Ce document donne une approche très générale de la situation américaine, selon un point de vue très inhabituel pour un regard européen. Il s'agit de l'action, par influence mais de façon fort directe et explicite, du Big Business américain sur l'évolution fondamentale du pays, non seulement évolution économique, mais évolution politique et évolution idéologique. L'idée centrale qui nous est présentée est la description d'une réaction politique et idéologique directe du Big Business, sous la forme du document Powell dont il est question, qui a lancé dès 1971-72 le mouvement néo-conservateur, diversement qualifié selon les domaines où il évolue (on parla de la “nouvelle droite” sous Reagan, aujourd'hui les neo-conservatives en sont les héritiers dans le domaine idéologique).
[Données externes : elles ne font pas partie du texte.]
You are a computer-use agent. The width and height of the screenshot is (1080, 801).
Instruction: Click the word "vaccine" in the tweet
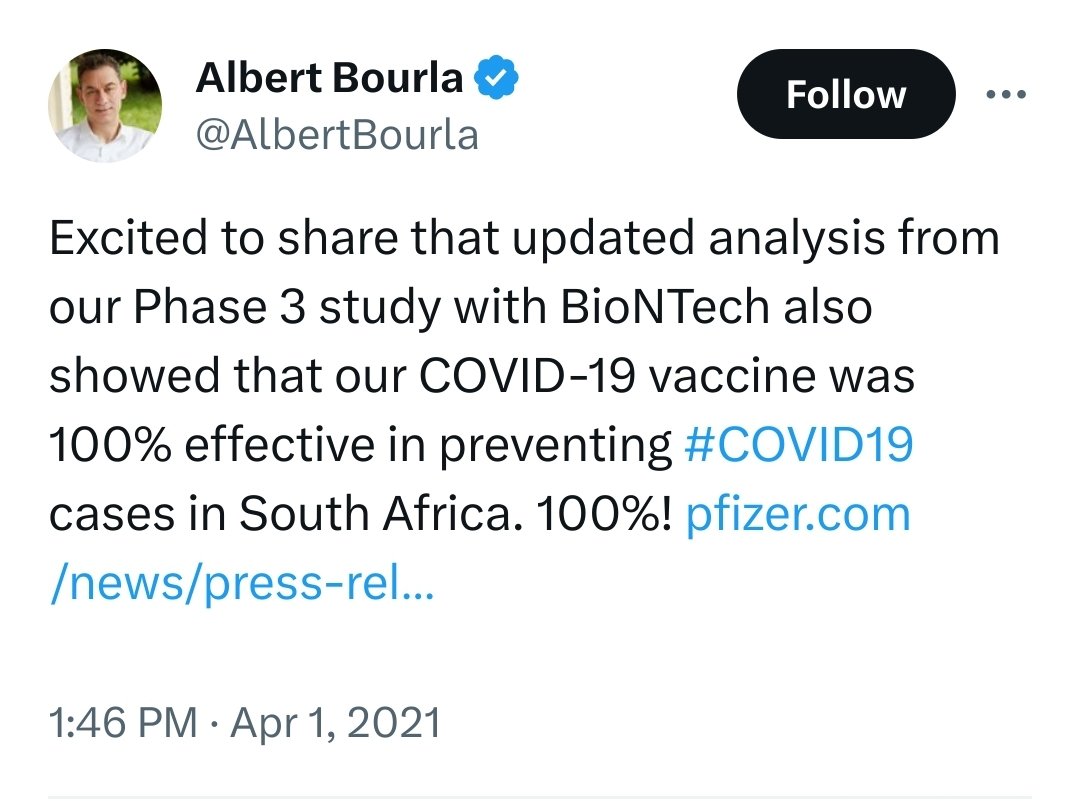point(732,377)
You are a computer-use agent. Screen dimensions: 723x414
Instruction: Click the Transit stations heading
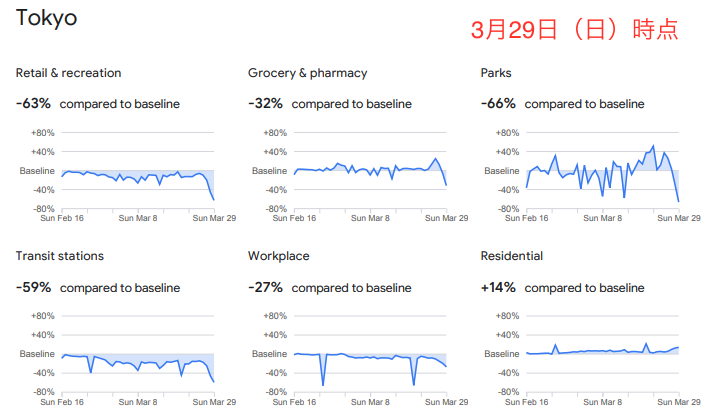(x=59, y=256)
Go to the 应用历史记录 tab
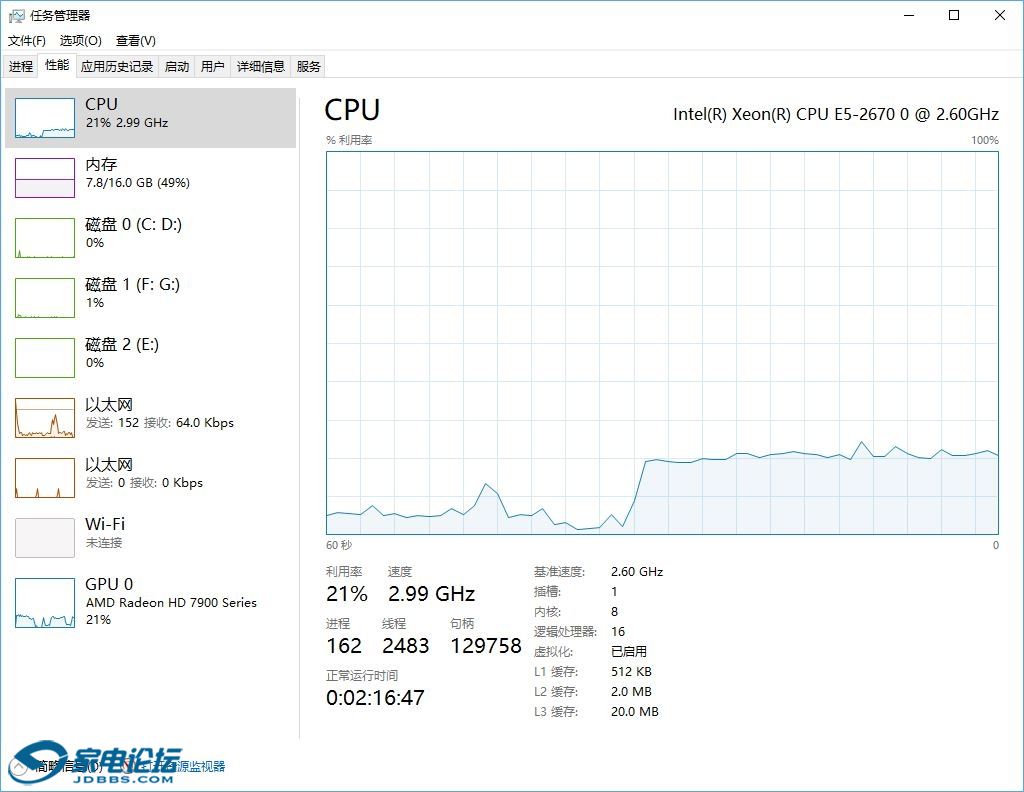 (117, 67)
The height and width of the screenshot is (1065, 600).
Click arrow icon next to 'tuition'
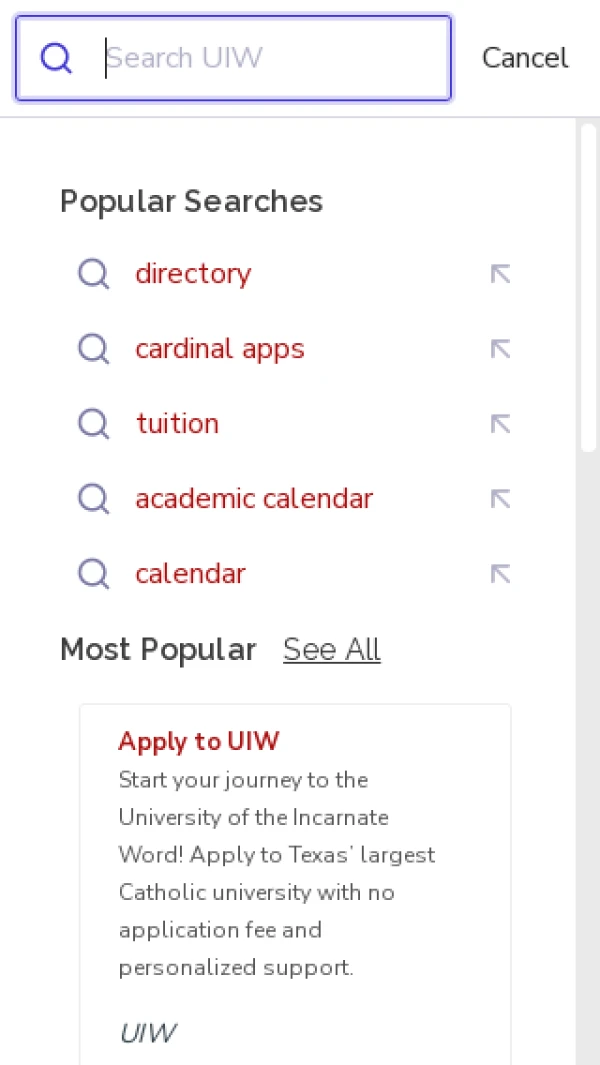(x=500, y=424)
Ce mouvement débouche sur plusieurs orientations :
• une dérégulation forcenée, commencée sous la présidence Carter, à l'oeuvre à plein régime dès la présidence Reagan ;
• un mouvement extérieur de globalisation, axé notamment sur la promotion d'une économie hyper-libérale par le biais de l'affirmation de la démocratie (modèle américain), lancé sous la présidence Reagan et ensuite régulièrement accéléré sans aucune intervention contraire des autorités politiques successives ;
• un mouvement extérieur d'interventionnisme de plus en plus unilatéraliste et d'affirmation hégémonique par des moyens militaires notamment, identifiable dès les premières années 1990 et de plus en plus affirmé jusqu'à l'affirmation explicite de la présidence GW.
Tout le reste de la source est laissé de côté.